Appears in 2 lectures.

Appearances across the corpus

FW_Su2013_02 · Fusion Welding, Summer 2013 · §1.p5

Example of the Navy justifying environmentally damaging practices on national security grounds until Congressional intervention (~20–25 years prior to 2013).

Of course, you poison the atmosphere every time you exhale. You're putting out things like carbon tetrachloride in your breath. You produce it in your body — you have salt intake, you burn things in your body and you produce reaction products, some of which could put out a fire if they were at higher concentration. The Navy is sort of guilty of a number of environmental things. Anybody know about tributyl tin? It was allowed in paint. You don't need to dry it, clean it, touch it — tributyl tin will keep all those barnacles off. Not only that, it kills every mollusk in the harbor — oysters, clams, scallops, any mollusk in the harbor is dead meat, literally. About 20 or 25 years ago some people went to Congress and Congress told the Navy to quit using it. Economically it was great for the Navy, and the Navy can always justify doing things in national security. But Congress decided they'd rather have people scraping barnacles than wiping out all the fishery industry in the harbor.
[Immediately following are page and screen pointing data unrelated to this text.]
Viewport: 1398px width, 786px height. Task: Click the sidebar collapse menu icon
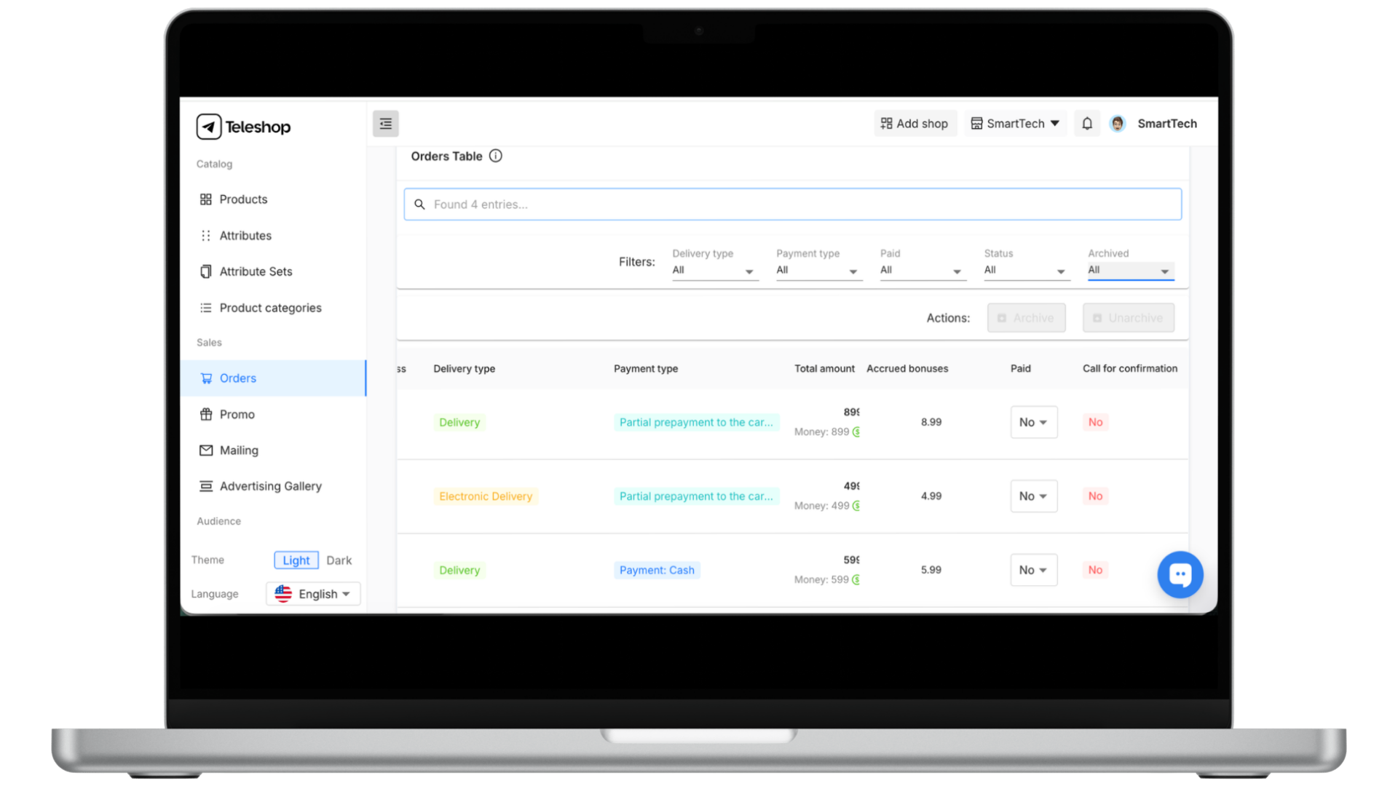point(385,124)
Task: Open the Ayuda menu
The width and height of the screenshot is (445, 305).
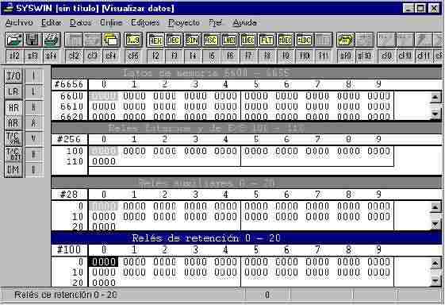Action: coord(244,22)
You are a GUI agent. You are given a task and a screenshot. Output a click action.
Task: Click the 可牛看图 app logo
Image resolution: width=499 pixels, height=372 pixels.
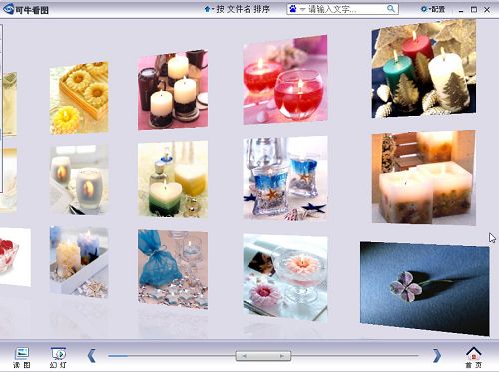coord(25,9)
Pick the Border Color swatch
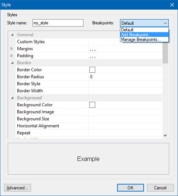178x196 pixels. 92,70
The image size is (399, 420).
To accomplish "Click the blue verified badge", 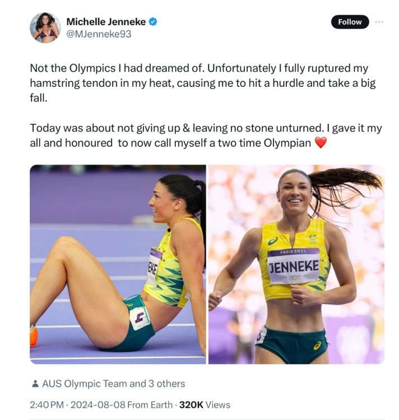I will point(152,22).
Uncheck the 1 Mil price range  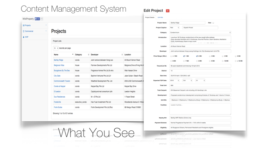[x=183, y=56]
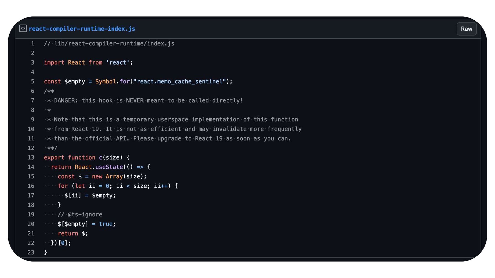This screenshot has height=278, width=495.
Task: Click the true value on line 20
Action: [106, 224]
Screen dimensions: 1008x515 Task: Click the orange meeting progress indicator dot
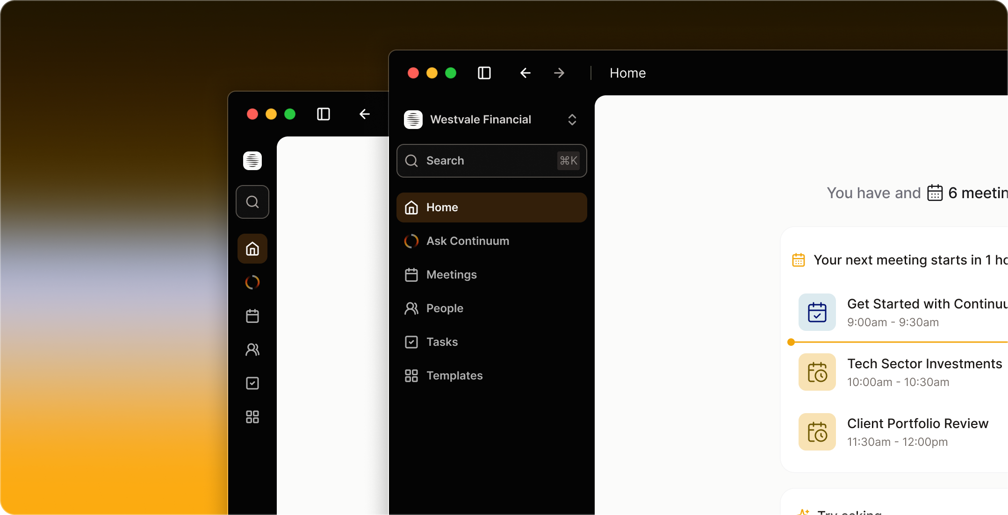(791, 342)
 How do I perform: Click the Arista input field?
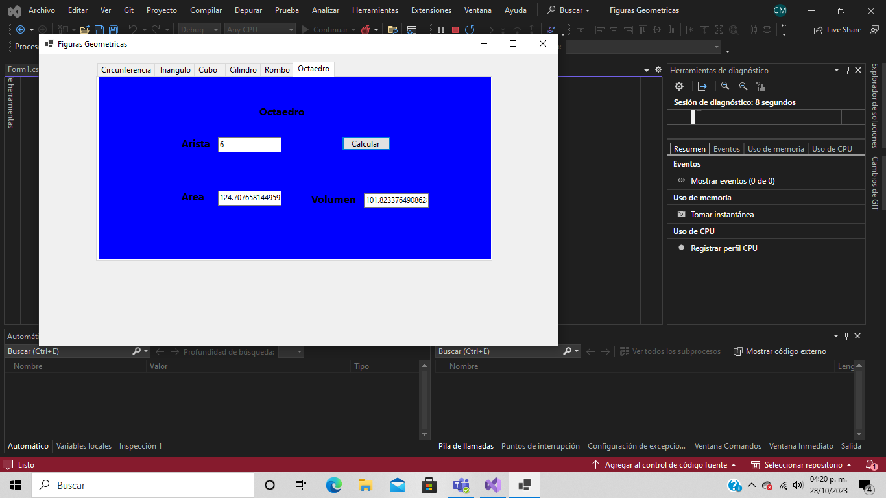[x=250, y=145]

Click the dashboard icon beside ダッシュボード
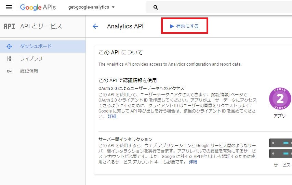pyautogui.click(x=9, y=47)
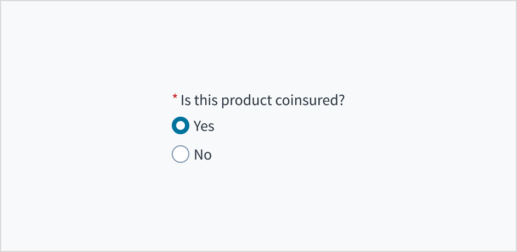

CS_Su2012_03 · Codes and Standards, Summer 2012 · §7.p5

Used to illustrate the limit of DoD national-security override of civilian regulation. Navy used TBT in hull paint for barnacle prevention; parts per trillion wiped out mollusk populations in every US harbor; Congress overrode the Navy in the 1990s.

Twenty-five years ago the Navy discovered that if you put tributyl tin in the paint on ships, you don't get barnacles growing. Great to save money on maintenance. The only problem is, not only do they not grow on the ship, they don't grow in the harbor. Parts per trillion of tributyl tin wiped out every mollusk in every harbor in the United States. Finally the oystermen and the clam diggers went to Congress, because the Navy kept saying, for national security we need to put tributyl tin in our paint. In the '90s Congress said no, take your tributyl tin out, get out your scrapers and start scraping again.

Student: It creates jobs.

It creates jobs, it increases cost. There are lots of things it does.